Autogrammjagd in Münster und darüber hinaus: Dr. Peter Kreverts Highlights aus fünf Jahrzehnten Sammelleidenschaft - Teil 10: Aktionskünstler Joseph Beuys

 


MÜNSTER. Dr. Peter Krevert ist Jäger – Autogrammjäger. Von Prominenten will er vor allem eines: ihre Unterschrift. Seit 52 Jahren schon hat Krevert sich diesem spannenden Hobby verschrieben, und seit bald zwei Jahrzehnten organisiert er Autogrammausstellungen. Die meisten seiner bedeutendsten Sammelobjekte konnte der gebürtige Münsterländer in seiner nordrhein-westfälischen Heimat und nicht zuletzt auch in Münster ergattern, denn hier lebte und arbeitete er über lange Zeit. Auf „Münster täglich“ gibt es ab sofort die Geschichten zu den Autogrammen zu lesen. In Teil 10 geht es um den Aktionskünstler Joseph Beuys.
Autogrammsammler haben oft viele -und interessante- Geschichten zu berichten über die Prominenten, von denen sie Unterschriften sammeln. Diese Geschichten werden zu wertvollen Erinnerungen, die die Bedeutung des Autogramms noch verstärken können. Ein Paradebeispiel hierfür ist die Begegnung unseres Autogrammsammlers Dr. Peter Krevert mit dem politisch umtriebigen und nicht immer ganz einfachen Aktionskünstler Joseph Beuys. Diese besondere Geschichte erzählt von einem Moment der Ablehnung, der Hartnäckigkeit und schließlich der Erfüllung eines lang gehegten Wunsches.
Soviel vorab: Es sollte ein sehr schwieriger Weg werden, an das Autograph von Joseph Beuys zu gelangen.
Es war Ende der 70er / Anfang der 80er Jahre. Krevert lebte als Gymnasiast in Gelsenkirchen. Seinerzeit engagierte sich Beuys bei der damals noch neuen Partei DIE GRÜNEN und nahm für diese vor allem in Nordrhein-Westfalen zahlreiche (Wahlkampf-)Termine wahr. Ein glücklicher Zufall: Kreverts Kunstlehrer war einer der Meisterschüler von Beuys. Er wusste von der Sammlerleidenschaft seines Schülers und steckte ihm 1980, dass Beuys nach einer Veranstaltung höchstwahrscheinlich noch in einem Gelsenkirchener Cafe-Restaurant einkehren werde.
Ein Tipp, der sich bewahrheiten sollte. Doch Beuys wurde erst einmal zu einem der ganz wenigen Prominenten, die dem Sammler -zunächst- einen Korb gaben: Als Krevert das Café betrat, so erinnert er sich heute, habe Beuys nämlich an einem großen Tisch gesessen und sei von zahlreichen Personen , darunter auffällig vielen jungen Frauen, umgeben und in Gesprächen vertieft gewesen. Der Schüler Krevert nahm seinen Mut zusammen und trat entschlossen mit seinem Autogrammwunsch an den so umschwärmten Künstler heran, doch der winkte nur ab und meinte, er sei gerade in einem wichtigen Gespräch und wolle nicht gestört werden. Nach ein paar Minuten ging der Sammler nochmals zu Beuys hin. Er habe ganz stumpf zu ihm gesagt: „Ich muss jetzt weg“ und ihm einen Zettel mit „AUTOGRAMM bitte an“ mit seinem Namen und Anschrift neben Beuys Getränk gelegt.

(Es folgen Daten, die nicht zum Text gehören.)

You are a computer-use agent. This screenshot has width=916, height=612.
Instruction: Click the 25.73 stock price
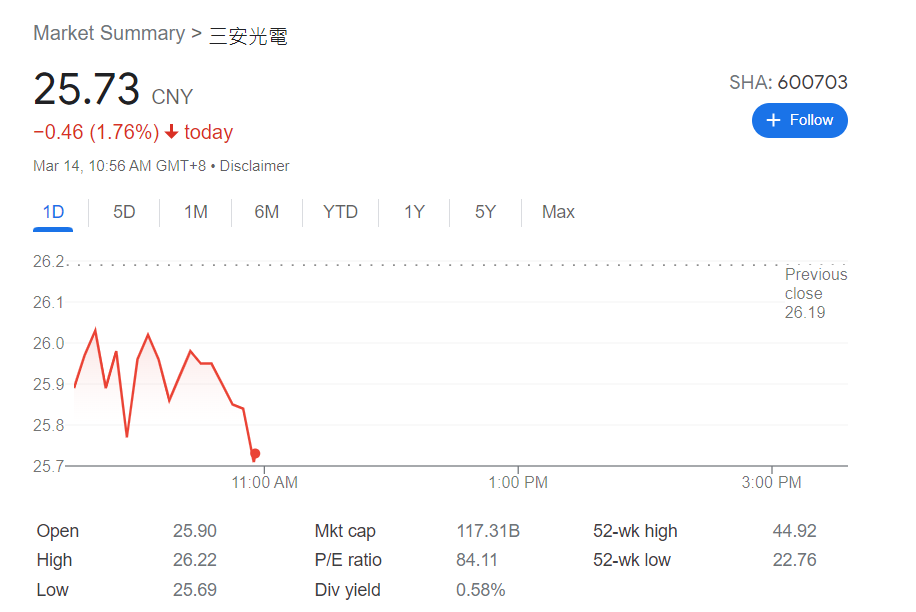pos(86,90)
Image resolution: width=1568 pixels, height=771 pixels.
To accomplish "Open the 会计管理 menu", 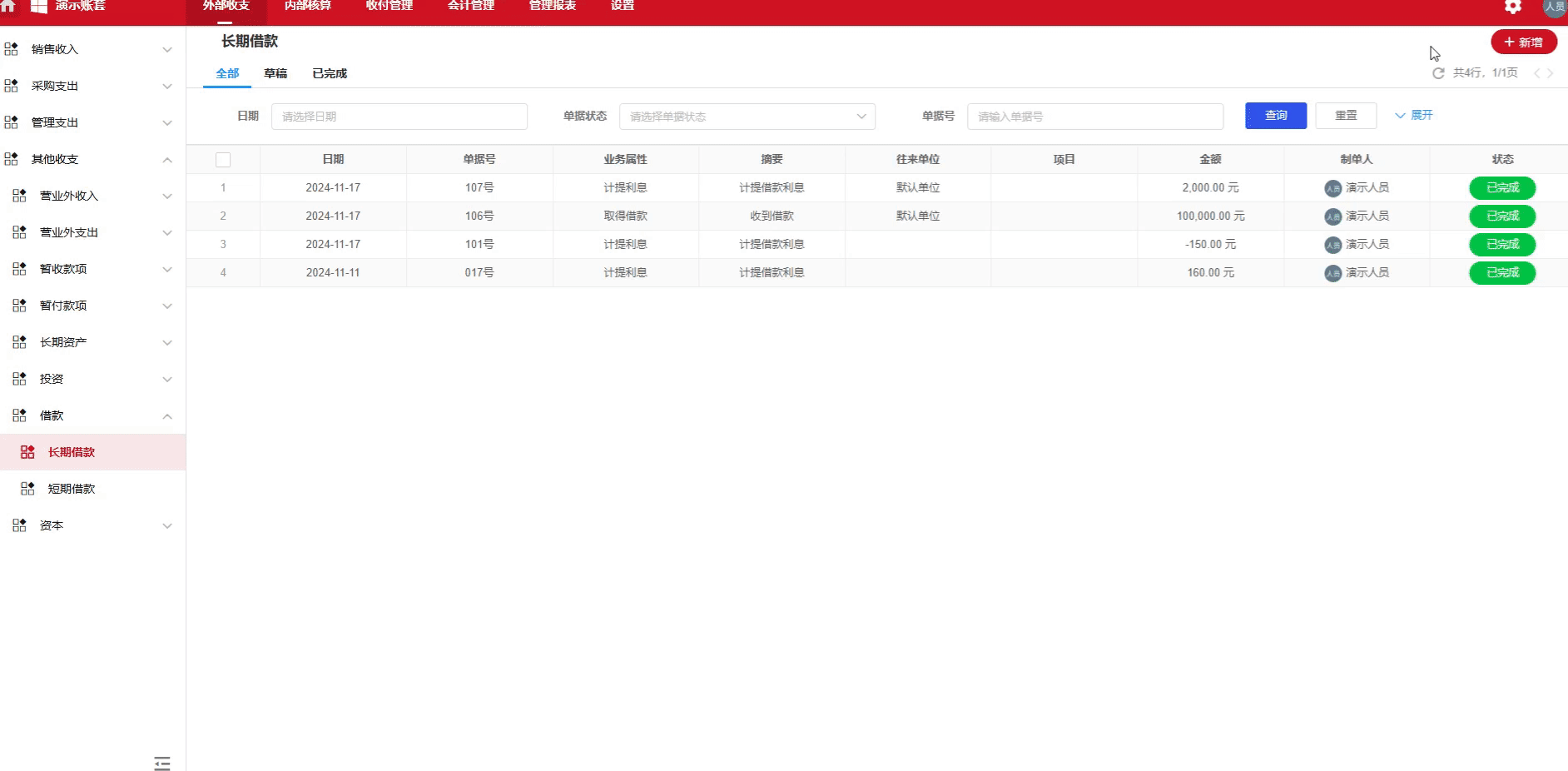I will tap(470, 6).
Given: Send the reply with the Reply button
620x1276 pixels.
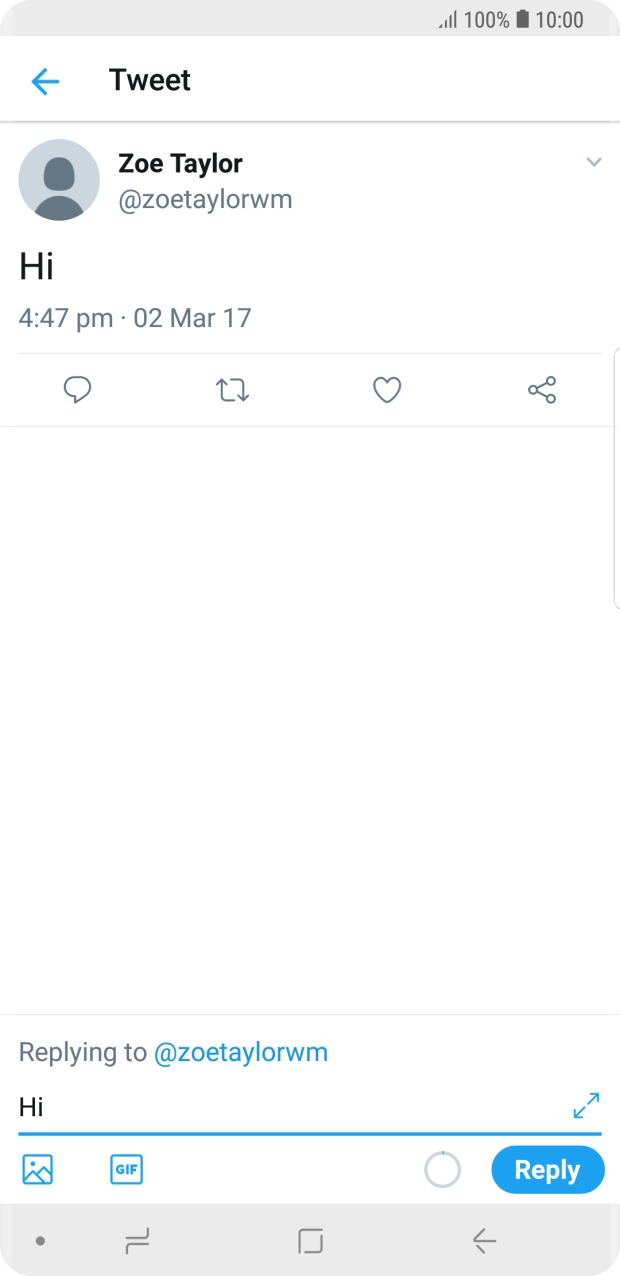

Und tatsächlich: Irgendwann, als Krevert schon gar nicht mehr an seine Beuys-Begegnung dachte, traf dann diese Bildkarte mit persönlicher Widmung ein. Leider hat der Sammler den von Beuys komplett handgeschriebenen Briefumschlag (Absendername und Adresse sowie Krevert-Anschrift in Gelsenkirchen) nicht aufbewahrt, sondern Jahre später im Tausch an einen Sammlerkollegen weitergegeben, damit dieser wenigstens den eigenhändigen Namenszug des Künstlers seiner Sammlung hinzufügen konnte. Die Bedeutung des Autogramms wurde dadurch nicht geschmälert: Es war ein Zeichen der Anerkennung von Beuys und ein unschätzbares Sammlerstück für ihn.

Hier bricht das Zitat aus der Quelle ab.